Mit ihrem Dachausbau haben Heinrich Toews und Ioannis Piertzovanis den diesjährigen Architektur-Nachwuchspreis Kaninchen gewonnen. Im Gespräch erzählen sie, wie die Liebe zum Detail Kräfte freisetzt und warum das auch bei Grossprojekten funktioniert.

(Fotos: Simone Bossi)

Der Dachausbau von Piertzovanis Toews im Basler Matthäusquartier strotzt förmlich vor Liebe zum Ort. Die beiden haben seine Vergangenheit als Gewerbehaus miteinbezogen. Der Waschtrog in der Ecke zeigt dies sinnbildlich: Er erinnert an die grossen Waschtröge, die sich im Hof befinden und in denen die Maler früher ihr Werkzeug gewaschen haben. Gebaut ist er aus alten Drechselstäben, welche die Architekten im Keller des Hauses gefunden haben.

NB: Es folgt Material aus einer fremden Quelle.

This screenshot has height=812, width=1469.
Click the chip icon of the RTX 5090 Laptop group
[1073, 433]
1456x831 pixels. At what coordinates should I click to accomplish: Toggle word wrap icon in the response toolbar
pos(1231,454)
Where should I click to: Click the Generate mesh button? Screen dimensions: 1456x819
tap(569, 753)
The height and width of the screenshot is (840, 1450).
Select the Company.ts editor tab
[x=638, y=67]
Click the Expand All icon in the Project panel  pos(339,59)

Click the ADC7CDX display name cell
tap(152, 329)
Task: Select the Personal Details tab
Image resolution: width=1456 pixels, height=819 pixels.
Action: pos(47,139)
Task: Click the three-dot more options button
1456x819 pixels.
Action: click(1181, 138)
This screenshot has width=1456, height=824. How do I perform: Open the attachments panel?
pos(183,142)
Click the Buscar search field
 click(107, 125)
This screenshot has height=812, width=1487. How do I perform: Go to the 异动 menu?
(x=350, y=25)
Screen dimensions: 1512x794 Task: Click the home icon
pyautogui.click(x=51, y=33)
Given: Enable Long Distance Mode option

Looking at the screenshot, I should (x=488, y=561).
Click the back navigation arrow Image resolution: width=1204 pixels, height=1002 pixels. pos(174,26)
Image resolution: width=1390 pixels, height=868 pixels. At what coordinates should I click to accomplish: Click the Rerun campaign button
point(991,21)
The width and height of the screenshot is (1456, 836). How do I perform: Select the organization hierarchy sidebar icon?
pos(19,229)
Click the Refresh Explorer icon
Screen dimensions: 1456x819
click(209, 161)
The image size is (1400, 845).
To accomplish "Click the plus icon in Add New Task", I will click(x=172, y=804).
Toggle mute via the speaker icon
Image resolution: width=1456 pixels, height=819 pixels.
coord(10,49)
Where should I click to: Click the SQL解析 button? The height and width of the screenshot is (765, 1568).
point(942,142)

So überzeugte das Projekt auch die Jury mit seiner «unnachgiebigen Liebe zur einfachen Konstruktion und zum poetischen Baudetail». Liebe ist ein wichtiges Stichwort. Was als einfaches Projekt begann, entwickelte sich weiter, indem sich die Beteiligten gegenseitig mit ihrer Begeisterung ansteckten: «Die Liebe zum Detail setzt Kräfte frei», beschreibt es Heinrich Toews.

Das Alte neu lesen

So gibt es im und am Dachausbau auch vieles, an dem der Blick hängen bleibt, sei es der erwähnte Waschtrog oder der in Perlmutt schimmernde Ring, auf dem der Stahlträger ruht. Auch das Dach aus mattem Wellblech und den filigranen Latten als Tragwerk ist ein Hingucker. Nach ihrem Lieblingsaspekt gefragt, erwähnen beide Architekten aber nicht diese auffälligen Details. Toews gefällt, dass sich alt und neu zu einer Gesamtheit einfügen. Und Piertzovanis hebt den «Moment des Weiterbauens» hervor. «Es geht hier nicht nur um Wiederverwenden, sondern um neu lesen», sagt er.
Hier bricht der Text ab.